[INPUT MATERIAL Boundary: Start]

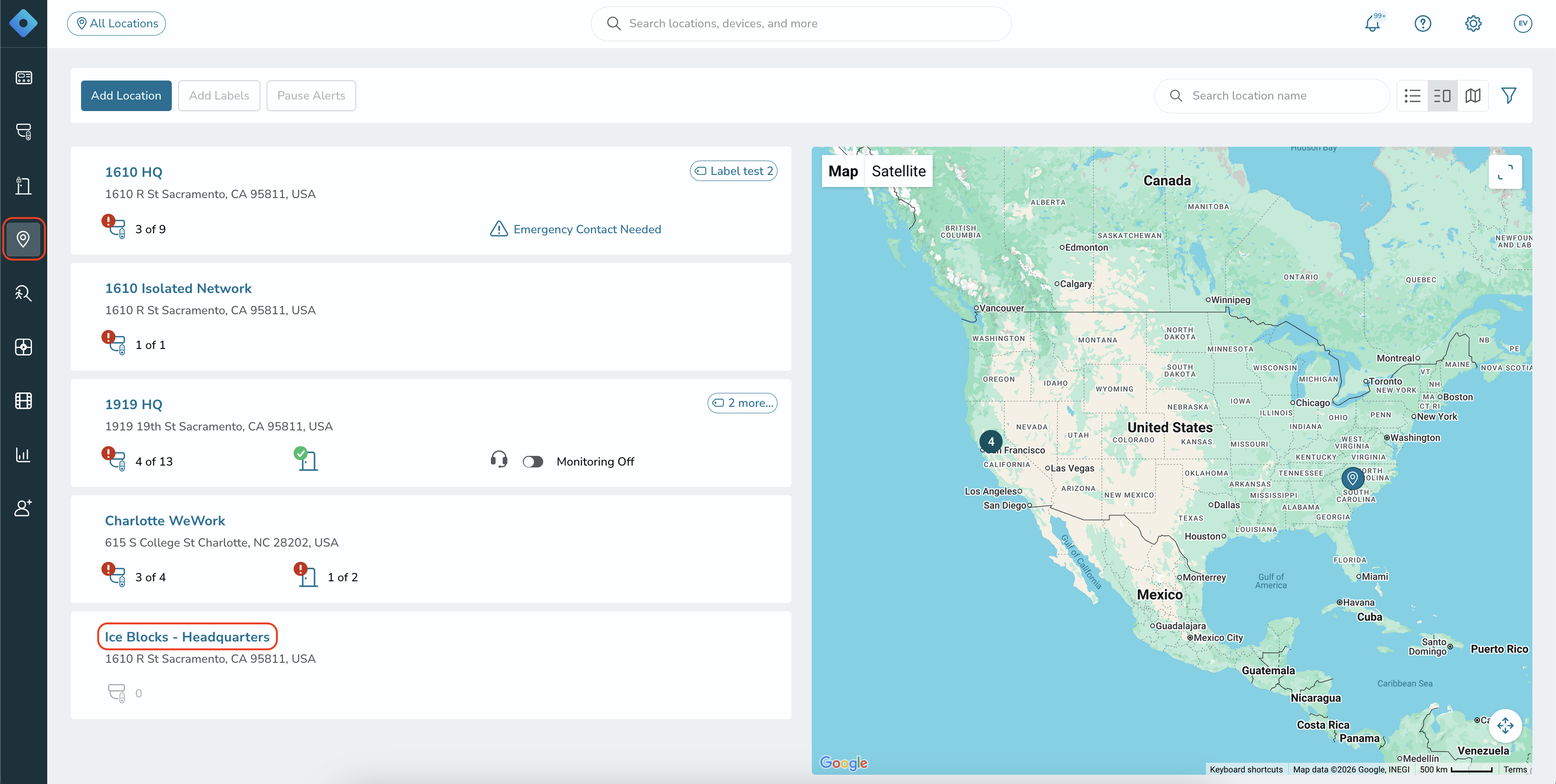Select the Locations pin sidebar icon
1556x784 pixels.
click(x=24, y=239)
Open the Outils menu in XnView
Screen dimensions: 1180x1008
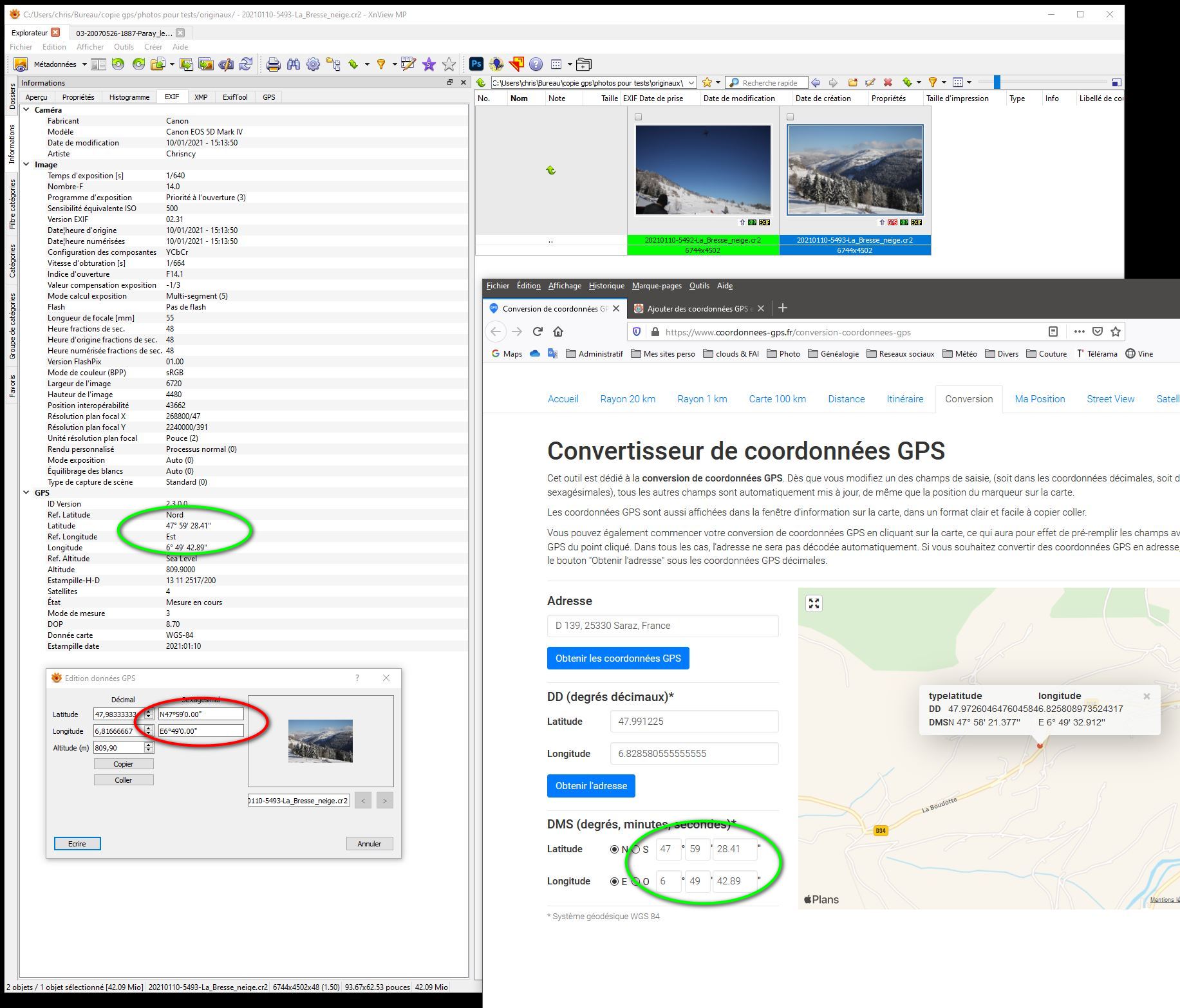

[INPUT MATERIAL Boundary: End]

From the line with "Open the Outils menu in XnView" down to the final line of the entries above, repeat each line exactly; omit the pictures.

# [SOLUTION]
Open the Outils menu in XnView
Screen dimensions: 1180x1008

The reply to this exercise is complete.